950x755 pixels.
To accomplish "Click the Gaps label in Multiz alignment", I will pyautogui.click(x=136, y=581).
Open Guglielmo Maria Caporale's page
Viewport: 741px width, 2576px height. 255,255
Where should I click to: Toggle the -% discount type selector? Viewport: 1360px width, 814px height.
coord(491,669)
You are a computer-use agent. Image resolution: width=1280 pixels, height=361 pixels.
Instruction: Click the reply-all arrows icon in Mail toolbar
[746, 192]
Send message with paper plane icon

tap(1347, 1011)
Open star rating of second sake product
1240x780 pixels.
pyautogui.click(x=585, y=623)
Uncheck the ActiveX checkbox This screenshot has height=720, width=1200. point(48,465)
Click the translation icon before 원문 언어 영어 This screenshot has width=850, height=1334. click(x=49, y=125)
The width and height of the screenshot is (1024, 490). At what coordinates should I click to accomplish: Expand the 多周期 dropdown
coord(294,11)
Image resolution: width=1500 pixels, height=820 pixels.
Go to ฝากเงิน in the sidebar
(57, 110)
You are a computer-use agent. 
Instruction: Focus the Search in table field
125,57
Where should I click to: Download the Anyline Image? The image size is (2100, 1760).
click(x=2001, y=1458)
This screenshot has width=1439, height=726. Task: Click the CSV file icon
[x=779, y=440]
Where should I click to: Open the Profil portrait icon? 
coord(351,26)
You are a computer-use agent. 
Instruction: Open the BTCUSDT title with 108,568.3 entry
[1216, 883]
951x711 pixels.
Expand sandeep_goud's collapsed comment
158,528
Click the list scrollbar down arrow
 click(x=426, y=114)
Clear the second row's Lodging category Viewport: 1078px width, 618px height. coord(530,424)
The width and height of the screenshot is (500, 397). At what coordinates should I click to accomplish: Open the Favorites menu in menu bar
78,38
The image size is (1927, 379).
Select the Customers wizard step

--- Description of the task ---
Reproduce the listing above exactly, line for line, with no changes.

--- Right answer ---
950x755 pixels.
To accomplish "Click the Gaps label in Multiz alignment", I will pyautogui.click(x=136, y=581).
Open Guglielmo Maria Caporale's page
Viewport: 741px width, 2576px height. 255,255
Where should I click to: Toggle the -% discount type selector? Viewport: 1360px width, 814px height.
coord(491,669)
You are a computer-use agent. Image resolution: width=1280 pixels, height=361 pixels.
Instruction: Click the reply-all arrows icon in Mail toolbar
[746, 192]
Send message with paper plane icon

tap(1347, 1011)
Open star rating of second sake product
1240x780 pixels.
pyautogui.click(x=585, y=623)
Uncheck the ActiveX checkbox This screenshot has height=720, width=1200. point(48,465)
Click the translation icon before 원문 언어 영어 This screenshot has width=850, height=1334. click(x=49, y=125)
The width and height of the screenshot is (1024, 490). At what coordinates should I click to accomplish: Expand the 多周期 dropdown
coord(294,11)
Image resolution: width=1500 pixels, height=820 pixels.
Go to ฝากเงิน in the sidebar
(57, 110)
You are a computer-use agent. 
Instruction: Focus the Search in table field
125,57
Where should I click to: Download the Anyline Image? The image size is (2100, 1760).
click(x=2001, y=1458)
This screenshot has width=1439, height=726. Task: Click the CSV file icon
[x=779, y=440]
Where should I click to: Open the Profil portrait icon? 
coord(351,26)
You are a computer-use agent. 
Instruction: Open the BTCUSDT title with 108,568.3 entry
[1216, 883]
951x711 pixels.
Expand sandeep_goud's collapsed comment
158,528
Click the list scrollbar down arrow
 click(x=426, y=114)
Clear the second row's Lodging category Viewport: 1078px width, 618px height. coord(530,424)
The width and height of the screenshot is (500, 397). At what coordinates should I click to accomplish: Open the Favorites menu in menu bar
78,38
The image size is (1927, 379).
Select the Customers wizard step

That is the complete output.